(Stored items)
##########

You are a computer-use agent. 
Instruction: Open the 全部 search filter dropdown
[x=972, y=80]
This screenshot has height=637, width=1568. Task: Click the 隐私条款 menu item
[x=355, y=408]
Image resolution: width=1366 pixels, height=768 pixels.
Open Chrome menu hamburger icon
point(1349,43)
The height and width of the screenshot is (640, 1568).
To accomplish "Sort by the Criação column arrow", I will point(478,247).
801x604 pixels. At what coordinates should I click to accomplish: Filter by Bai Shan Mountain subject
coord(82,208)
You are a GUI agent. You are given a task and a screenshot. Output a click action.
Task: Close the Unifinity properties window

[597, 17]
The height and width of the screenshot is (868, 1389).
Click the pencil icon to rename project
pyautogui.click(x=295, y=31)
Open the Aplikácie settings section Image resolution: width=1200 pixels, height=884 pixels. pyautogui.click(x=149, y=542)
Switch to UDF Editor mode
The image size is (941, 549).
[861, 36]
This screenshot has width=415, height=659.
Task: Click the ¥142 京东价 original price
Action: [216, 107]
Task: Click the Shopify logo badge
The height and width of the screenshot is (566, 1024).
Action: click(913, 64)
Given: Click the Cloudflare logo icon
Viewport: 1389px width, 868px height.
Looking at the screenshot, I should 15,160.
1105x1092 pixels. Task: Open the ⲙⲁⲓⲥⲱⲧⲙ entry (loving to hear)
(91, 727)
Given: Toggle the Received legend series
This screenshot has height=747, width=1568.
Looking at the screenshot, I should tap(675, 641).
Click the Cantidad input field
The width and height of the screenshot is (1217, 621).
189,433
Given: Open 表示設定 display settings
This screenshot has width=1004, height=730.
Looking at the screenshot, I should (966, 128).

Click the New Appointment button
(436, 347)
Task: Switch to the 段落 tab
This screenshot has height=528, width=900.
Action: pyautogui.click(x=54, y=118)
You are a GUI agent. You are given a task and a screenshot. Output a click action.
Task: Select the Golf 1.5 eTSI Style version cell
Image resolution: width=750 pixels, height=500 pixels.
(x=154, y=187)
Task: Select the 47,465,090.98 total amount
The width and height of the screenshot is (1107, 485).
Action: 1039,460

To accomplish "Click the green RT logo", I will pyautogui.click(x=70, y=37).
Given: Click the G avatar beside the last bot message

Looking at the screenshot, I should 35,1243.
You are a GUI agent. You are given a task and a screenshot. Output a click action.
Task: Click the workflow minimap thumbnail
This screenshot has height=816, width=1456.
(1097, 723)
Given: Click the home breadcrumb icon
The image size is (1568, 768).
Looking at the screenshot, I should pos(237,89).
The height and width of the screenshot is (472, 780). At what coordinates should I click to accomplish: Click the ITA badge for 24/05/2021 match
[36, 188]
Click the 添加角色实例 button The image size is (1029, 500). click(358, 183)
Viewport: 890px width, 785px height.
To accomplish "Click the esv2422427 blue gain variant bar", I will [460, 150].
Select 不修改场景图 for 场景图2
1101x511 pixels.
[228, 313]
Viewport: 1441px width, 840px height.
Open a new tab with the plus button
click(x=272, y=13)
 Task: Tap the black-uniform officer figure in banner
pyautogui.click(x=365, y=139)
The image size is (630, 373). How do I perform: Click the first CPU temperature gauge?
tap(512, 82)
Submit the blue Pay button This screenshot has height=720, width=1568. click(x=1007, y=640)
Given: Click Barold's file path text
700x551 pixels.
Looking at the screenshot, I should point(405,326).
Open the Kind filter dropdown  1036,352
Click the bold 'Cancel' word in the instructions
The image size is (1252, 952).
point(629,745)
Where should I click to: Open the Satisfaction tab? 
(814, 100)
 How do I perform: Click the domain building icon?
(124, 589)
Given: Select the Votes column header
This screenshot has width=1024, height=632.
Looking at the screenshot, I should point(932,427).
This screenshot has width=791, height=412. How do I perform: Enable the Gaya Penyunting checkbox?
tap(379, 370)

##########

EXERCISE BRIEF → Write out every entry verbatim.

RESPONSE BELOW →
You are a computer-use agent. 
Instruction: Open the 全部 search filter dropdown
[x=972, y=80]
This screenshot has height=637, width=1568. Task: Click the 隐私条款 menu item
[x=355, y=408]
Image resolution: width=1366 pixels, height=768 pixels.
Open Chrome menu hamburger icon
point(1349,43)
The height and width of the screenshot is (640, 1568).
To accomplish "Sort by the Criação column arrow", I will point(478,247).
801x604 pixels. At what coordinates should I click to accomplish: Filter by Bai Shan Mountain subject
coord(82,208)
You are a GUI agent. You are given a task and a screenshot. Output a click action.
Task: Close the Unifinity properties window

[597, 17]
The height and width of the screenshot is (868, 1389).
Click the pencil icon to rename project
pyautogui.click(x=295, y=31)
Open the Aplikácie settings section Image resolution: width=1200 pixels, height=884 pixels. pyautogui.click(x=149, y=542)
Switch to UDF Editor mode
The image size is (941, 549).
[861, 36]
This screenshot has width=415, height=659.
Task: Click the ¥142 京东价 original price
Action: [216, 107]
Task: Click the Shopify logo badge
The height and width of the screenshot is (566, 1024).
Action: click(913, 64)
Given: Click the Cloudflare logo icon
Viewport: 1389px width, 868px height.
Looking at the screenshot, I should 15,160.
1105x1092 pixels. Task: Open the ⲙⲁⲓⲥⲱⲧⲙ entry (loving to hear)
(91, 727)
Given: Toggle the Received legend series
This screenshot has height=747, width=1568.
Looking at the screenshot, I should tap(675, 641).
Click the Cantidad input field
The width and height of the screenshot is (1217, 621).
189,433
Given: Open 表示設定 display settings
This screenshot has width=1004, height=730.
Looking at the screenshot, I should (966, 128).

Click the New Appointment button
(436, 347)
Task: Switch to the 段落 tab
This screenshot has height=528, width=900.
Action: pyautogui.click(x=54, y=118)
You are a GUI agent. You are given a task and a screenshot. Output a click action.
Task: Select the Golf 1.5 eTSI Style version cell
Image resolution: width=750 pixels, height=500 pixels.
(x=154, y=187)
Task: Select the 47,465,090.98 total amount
The width and height of the screenshot is (1107, 485).
Action: 1039,460

To accomplish "Click the green RT logo", I will pyautogui.click(x=70, y=37).
Given: Click the G avatar beside the last bot message

Looking at the screenshot, I should 35,1243.
You are a GUI agent. You are given a task and a screenshot. Output a click action.
Task: Click the workflow minimap thumbnail
This screenshot has height=816, width=1456.
(1097, 723)
Given: Click the home breadcrumb icon
The image size is (1568, 768).
Looking at the screenshot, I should pos(237,89).
The height and width of the screenshot is (472, 780). At what coordinates should I click to accomplish: Click the ITA badge for 24/05/2021 match
[36, 188]
Click the 添加角色实例 button The image size is (1029, 500). click(358, 183)
Viewport: 890px width, 785px height.
To accomplish "Click the esv2422427 blue gain variant bar", I will [460, 150].
Select 不修改场景图 for 场景图2
1101x511 pixels.
[228, 313]
Viewport: 1441px width, 840px height.
Open a new tab with the plus button
click(x=272, y=13)
 Task: Tap the black-uniform officer figure in banner
pyautogui.click(x=365, y=139)
The image size is (630, 373). How do I perform: Click the first CPU temperature gauge?
tap(512, 82)
Submit the blue Pay button This screenshot has height=720, width=1568. click(x=1007, y=640)
Given: Click Barold's file path text
700x551 pixels.
Looking at the screenshot, I should point(405,326).
Open the Kind filter dropdown  1036,352
Click the bold 'Cancel' word in the instructions
The image size is (1252, 952).
point(629,745)
Where should I click to: Open the Satisfaction tab? 
(814, 100)
 How do I perform: Click the domain building icon?
(124, 589)
Given: Select the Votes column header
This screenshot has width=1024, height=632.
Looking at the screenshot, I should point(932,427).
This screenshot has width=791, height=412. How do I perform: Enable the Gaya Penyunting checkbox?
tap(379, 370)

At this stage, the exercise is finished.